Monsieur le Premier ministre,

La Fédération internationale des ligues des droits de l’Homme (FIDH) s’inquiète fortement des mesures récentes décidées par le gouvernement turc concernant l’enseignement de l’histoire tragique des années 1915-1916, au cours desquelles le gouvernement « jeune turc » avait planifié et perpétré la déportation et l’extermination de l’ensemble des populations arméniennes d’Anatolie.

Le décret du 14 avril 2003 promulgué par M. Huseyin Celik, ministre de l’Education nationale, expose les mesures à mettre en oeuvre dans les écoles primaires, secondaires et lycées destinées « à combattre les allégations de génocide » des Arméniens mais également des Grecs pontiques et des Assyriens. Ce décret fait suite à une série de circulaires qui avaient été distribuées aux recteurs et doyens d’universités dont l’objectif était d’orienter les travaux des chercheurs et de façonner les cours des enseignants avec la version officielle de l’histoire de « la déportation des Arméniens ».

La FIDH condamne cette tentative de négation de faits historiques établis de manière formelle et universelle, qualifiés et reconnus comme le premier génocide du 20ème siècle, au sens de la Convention pour la prévention et la répression de crime de génocide, adoptée par l’Assemblée générale de l’ONU, le 9 décembre 1948, et jugés en 1919 par les juridictions mêmes de l’empire ottoman.
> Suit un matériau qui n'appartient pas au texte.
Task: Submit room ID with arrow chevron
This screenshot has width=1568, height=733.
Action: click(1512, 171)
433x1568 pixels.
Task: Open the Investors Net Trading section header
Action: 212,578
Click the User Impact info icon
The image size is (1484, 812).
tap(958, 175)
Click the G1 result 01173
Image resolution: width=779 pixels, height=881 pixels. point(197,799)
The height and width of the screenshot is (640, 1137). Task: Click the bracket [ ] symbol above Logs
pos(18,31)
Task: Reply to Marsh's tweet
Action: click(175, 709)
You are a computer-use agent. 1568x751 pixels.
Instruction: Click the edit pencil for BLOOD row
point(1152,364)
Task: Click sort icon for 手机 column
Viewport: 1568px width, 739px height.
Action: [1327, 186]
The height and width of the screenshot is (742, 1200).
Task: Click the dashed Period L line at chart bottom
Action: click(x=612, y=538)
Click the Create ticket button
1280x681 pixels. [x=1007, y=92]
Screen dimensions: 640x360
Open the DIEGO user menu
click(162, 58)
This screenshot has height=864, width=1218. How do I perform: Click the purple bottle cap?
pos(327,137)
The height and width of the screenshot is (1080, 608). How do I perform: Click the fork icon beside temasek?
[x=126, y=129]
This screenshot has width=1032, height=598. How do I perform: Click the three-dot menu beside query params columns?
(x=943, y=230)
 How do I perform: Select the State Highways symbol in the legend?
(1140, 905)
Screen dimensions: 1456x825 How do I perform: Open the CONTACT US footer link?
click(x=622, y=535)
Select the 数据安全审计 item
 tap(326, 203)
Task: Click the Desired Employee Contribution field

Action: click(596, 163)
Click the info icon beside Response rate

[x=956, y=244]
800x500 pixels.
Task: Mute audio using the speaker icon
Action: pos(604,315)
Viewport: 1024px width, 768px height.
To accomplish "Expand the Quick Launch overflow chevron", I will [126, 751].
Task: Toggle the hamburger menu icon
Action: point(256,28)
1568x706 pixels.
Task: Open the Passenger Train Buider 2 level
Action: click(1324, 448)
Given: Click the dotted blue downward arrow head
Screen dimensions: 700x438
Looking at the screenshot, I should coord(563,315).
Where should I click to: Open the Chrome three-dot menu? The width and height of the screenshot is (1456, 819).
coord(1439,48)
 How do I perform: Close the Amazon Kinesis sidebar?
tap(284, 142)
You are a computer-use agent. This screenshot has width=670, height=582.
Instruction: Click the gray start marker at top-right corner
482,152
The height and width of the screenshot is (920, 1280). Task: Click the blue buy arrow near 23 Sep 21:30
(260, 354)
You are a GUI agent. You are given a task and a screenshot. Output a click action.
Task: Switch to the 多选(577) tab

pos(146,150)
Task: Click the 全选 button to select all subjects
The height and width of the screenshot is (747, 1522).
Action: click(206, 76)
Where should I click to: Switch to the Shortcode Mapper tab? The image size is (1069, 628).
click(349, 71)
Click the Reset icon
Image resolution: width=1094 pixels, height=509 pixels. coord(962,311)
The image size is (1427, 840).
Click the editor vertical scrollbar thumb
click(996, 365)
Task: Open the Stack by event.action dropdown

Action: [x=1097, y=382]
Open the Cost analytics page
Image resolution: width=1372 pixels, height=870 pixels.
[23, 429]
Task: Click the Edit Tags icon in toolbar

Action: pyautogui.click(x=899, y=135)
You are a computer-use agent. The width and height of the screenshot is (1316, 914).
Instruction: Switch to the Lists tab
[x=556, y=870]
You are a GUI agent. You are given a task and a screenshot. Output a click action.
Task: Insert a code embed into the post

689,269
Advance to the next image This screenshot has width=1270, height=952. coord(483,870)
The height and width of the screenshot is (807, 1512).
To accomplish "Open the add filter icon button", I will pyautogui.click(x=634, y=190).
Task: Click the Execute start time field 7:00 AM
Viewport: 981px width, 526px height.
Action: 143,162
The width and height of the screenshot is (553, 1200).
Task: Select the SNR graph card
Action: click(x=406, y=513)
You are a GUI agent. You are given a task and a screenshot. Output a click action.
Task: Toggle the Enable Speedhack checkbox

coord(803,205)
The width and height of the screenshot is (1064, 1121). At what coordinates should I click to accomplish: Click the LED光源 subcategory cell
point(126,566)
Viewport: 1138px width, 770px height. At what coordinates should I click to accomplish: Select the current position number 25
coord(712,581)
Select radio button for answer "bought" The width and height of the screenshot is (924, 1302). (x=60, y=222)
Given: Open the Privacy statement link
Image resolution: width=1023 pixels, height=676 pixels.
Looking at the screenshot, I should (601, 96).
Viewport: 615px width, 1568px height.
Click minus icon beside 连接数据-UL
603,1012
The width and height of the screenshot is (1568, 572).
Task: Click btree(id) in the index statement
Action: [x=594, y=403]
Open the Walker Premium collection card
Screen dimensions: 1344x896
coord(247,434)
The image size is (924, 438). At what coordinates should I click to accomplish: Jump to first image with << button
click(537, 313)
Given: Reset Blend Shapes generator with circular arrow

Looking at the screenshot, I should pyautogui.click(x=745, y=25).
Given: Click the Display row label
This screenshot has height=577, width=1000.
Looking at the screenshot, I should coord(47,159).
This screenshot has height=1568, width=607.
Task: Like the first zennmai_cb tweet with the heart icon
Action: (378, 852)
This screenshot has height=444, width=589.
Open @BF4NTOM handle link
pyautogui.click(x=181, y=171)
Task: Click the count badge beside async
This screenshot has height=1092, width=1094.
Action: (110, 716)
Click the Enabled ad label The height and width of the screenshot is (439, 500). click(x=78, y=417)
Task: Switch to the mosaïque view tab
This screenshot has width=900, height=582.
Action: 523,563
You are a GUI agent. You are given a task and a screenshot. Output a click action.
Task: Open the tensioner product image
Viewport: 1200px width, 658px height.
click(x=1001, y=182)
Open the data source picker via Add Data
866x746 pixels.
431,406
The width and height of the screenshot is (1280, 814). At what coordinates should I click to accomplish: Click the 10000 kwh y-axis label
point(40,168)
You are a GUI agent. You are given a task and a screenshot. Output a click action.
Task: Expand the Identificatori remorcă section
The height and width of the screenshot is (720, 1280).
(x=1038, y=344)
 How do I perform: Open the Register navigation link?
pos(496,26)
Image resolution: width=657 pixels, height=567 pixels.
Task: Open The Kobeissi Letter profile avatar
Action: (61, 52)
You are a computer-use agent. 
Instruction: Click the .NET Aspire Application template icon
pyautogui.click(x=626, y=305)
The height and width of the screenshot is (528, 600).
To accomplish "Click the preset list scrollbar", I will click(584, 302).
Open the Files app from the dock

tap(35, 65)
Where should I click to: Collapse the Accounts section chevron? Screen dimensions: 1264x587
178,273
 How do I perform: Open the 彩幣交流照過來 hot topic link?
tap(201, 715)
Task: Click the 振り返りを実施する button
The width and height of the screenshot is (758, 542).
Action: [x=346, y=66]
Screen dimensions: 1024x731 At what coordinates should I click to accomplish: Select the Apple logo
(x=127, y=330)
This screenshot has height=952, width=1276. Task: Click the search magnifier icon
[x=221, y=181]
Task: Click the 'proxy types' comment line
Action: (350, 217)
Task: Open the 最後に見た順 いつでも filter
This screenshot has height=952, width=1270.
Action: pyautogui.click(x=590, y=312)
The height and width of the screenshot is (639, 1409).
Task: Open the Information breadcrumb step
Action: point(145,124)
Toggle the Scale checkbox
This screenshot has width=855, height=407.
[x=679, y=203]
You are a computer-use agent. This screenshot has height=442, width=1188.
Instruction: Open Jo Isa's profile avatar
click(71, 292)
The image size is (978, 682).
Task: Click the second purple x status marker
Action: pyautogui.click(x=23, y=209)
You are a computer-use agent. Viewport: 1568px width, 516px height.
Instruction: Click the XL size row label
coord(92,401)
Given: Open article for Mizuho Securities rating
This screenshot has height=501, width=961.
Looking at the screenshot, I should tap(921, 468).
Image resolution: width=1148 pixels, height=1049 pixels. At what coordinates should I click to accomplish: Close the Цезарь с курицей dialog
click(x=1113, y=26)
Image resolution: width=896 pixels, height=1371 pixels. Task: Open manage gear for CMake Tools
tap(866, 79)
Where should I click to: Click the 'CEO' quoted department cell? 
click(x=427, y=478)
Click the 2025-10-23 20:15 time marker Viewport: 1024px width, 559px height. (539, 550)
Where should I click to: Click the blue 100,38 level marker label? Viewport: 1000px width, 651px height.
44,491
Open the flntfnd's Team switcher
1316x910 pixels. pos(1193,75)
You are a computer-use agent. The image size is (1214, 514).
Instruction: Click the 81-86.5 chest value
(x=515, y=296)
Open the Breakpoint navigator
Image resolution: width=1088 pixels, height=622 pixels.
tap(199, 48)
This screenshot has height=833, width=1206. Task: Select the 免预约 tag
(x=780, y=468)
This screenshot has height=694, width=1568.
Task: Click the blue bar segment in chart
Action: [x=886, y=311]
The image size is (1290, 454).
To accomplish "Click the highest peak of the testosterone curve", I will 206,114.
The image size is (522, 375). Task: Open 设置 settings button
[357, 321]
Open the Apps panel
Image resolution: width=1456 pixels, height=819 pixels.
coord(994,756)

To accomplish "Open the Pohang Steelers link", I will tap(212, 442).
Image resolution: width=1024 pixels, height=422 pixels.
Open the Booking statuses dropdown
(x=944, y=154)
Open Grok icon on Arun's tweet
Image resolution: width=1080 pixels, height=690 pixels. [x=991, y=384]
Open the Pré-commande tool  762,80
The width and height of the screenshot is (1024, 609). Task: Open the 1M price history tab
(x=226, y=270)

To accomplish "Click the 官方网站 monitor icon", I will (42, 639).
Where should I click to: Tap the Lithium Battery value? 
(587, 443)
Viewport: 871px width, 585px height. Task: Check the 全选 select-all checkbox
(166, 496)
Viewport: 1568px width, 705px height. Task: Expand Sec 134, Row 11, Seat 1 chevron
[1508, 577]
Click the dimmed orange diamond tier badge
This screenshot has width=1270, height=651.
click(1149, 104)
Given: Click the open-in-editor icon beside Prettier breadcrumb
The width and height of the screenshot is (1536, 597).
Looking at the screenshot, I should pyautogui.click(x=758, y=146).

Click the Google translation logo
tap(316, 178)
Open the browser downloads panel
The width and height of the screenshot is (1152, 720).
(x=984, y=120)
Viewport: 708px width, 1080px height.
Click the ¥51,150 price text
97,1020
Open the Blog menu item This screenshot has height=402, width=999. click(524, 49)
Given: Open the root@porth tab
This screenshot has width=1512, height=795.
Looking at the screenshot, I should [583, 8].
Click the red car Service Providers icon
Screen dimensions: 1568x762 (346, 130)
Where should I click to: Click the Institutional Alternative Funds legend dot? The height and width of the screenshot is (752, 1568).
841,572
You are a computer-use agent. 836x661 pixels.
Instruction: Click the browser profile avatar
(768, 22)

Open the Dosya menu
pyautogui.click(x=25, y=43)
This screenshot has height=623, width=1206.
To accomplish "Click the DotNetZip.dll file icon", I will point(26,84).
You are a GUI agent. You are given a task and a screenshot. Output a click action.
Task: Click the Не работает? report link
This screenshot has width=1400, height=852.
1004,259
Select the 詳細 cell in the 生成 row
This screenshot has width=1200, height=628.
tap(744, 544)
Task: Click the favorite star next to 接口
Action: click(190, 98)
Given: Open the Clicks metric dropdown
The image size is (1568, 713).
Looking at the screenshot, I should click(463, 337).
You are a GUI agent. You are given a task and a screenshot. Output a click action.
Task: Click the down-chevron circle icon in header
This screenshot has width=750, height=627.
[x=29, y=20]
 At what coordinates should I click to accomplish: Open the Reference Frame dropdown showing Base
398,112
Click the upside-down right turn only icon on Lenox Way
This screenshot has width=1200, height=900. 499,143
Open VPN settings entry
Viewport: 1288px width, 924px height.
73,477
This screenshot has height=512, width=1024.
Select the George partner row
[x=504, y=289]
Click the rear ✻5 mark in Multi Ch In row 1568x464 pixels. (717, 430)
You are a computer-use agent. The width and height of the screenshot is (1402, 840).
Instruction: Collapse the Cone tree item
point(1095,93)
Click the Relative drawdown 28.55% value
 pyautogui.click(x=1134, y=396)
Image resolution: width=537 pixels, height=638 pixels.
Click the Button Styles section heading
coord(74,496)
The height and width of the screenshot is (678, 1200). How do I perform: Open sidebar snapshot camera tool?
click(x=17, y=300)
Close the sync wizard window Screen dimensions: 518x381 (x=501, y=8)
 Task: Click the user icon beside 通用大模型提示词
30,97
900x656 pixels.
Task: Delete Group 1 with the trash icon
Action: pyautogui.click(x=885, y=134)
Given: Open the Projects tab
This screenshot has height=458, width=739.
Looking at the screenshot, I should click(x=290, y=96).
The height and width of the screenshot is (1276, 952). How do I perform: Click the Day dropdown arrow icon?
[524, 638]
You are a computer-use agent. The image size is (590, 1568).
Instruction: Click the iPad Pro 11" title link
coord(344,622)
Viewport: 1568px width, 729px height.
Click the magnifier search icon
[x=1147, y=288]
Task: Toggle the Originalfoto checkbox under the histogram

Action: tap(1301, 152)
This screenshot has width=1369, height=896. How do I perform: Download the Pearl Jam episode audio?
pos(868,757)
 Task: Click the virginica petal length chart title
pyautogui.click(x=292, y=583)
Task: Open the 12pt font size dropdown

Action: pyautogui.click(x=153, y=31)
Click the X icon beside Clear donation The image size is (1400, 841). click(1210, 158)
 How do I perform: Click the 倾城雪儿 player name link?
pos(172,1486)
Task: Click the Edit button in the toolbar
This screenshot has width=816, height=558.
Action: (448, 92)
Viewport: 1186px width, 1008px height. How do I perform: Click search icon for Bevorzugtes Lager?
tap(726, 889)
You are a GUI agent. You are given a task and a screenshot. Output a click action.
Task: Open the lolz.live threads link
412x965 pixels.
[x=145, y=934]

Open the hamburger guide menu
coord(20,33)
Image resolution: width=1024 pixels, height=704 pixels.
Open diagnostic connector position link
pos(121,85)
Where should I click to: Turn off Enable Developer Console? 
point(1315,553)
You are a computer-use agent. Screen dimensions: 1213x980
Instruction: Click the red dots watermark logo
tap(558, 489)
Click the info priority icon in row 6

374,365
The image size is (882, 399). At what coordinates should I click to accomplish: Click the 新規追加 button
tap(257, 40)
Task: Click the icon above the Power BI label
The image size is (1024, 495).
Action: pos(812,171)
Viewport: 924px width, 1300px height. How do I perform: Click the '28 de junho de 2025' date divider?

Les premières victimes de cette politique de négation seront les citoyens turcs eux-mêmes, leurs droits et leurs libertés. Ainsi, la FIDH a appris avec inquiétude l’arrestation et le jugement en comparution immédiate le 30 mai dernier, dans la province de Kilis, de six enseignants qui avaient osé demandé avec insistance au sous-préfet d’Elbely des détails sur la procédure de mise en application de ces mesures. Ceci constitue une violation du droit fondamental à la liberté d’expression, garanti notamment par l’article 19 du Pacte international sur les droits civils et politiques ratifié par la Turquie.

Ces mesures vont clairement à l’encontre de la Recommandation du Comité des ministres du Conseil de l’Europe relative à l’enseignement de l’histoire en Europe du 31 octobre 2001 qui demandait aux Etats membres de « prendre toutes les mesures éducatives nécessaires permettant de prévenir la répétion ou la négation des événements dévastateurs ayant marqué ce siècle, à savoir l’Holocauste, les génocides ou autres crimes contre l’humanité, les épurations ethniques, les violations massives des droits de l’Homme (...) »

Le 5 juin dernier, le Parlement européen a adopté une résolution sur la demande d’adhésion de la Turquie à l’Union européenne dans laquelle il s’est inquiété « des récentes circulaires du ministère turc de l’éducation nationale intimant aux écoles primaires et secondaires du pays de prendre part à une campagne négationniste à propos de l’oppression des minorités au cours de l’histoire de la Turquie, en particulier à l’égard de la communauté arménienne ».

La FIDH joint sa voix à celle du Parlement européen et demande aux autorités turquess de retirer ces mesures dans les plus brefs délais et de garantir en toutes circonstances le droit à la liberté d’expression.

Surtout, la FIDH demande au gouvernement turc actuel la reconnaissance du génocide commis envers les Arméniens en 1915-17, conformément à la résolution du Parlement européen du 18 juin 1987, qui soulignait « que la démocratie ne peut être implantée solidement dans un pays qu’à condition que celui - ci reconnaisse et enrichisse son histoire de sa diversité ethnique et culturelle ».

Nous vous prions de croire, Monsieur le Premier ministre, en l’assurance de notre haute considération.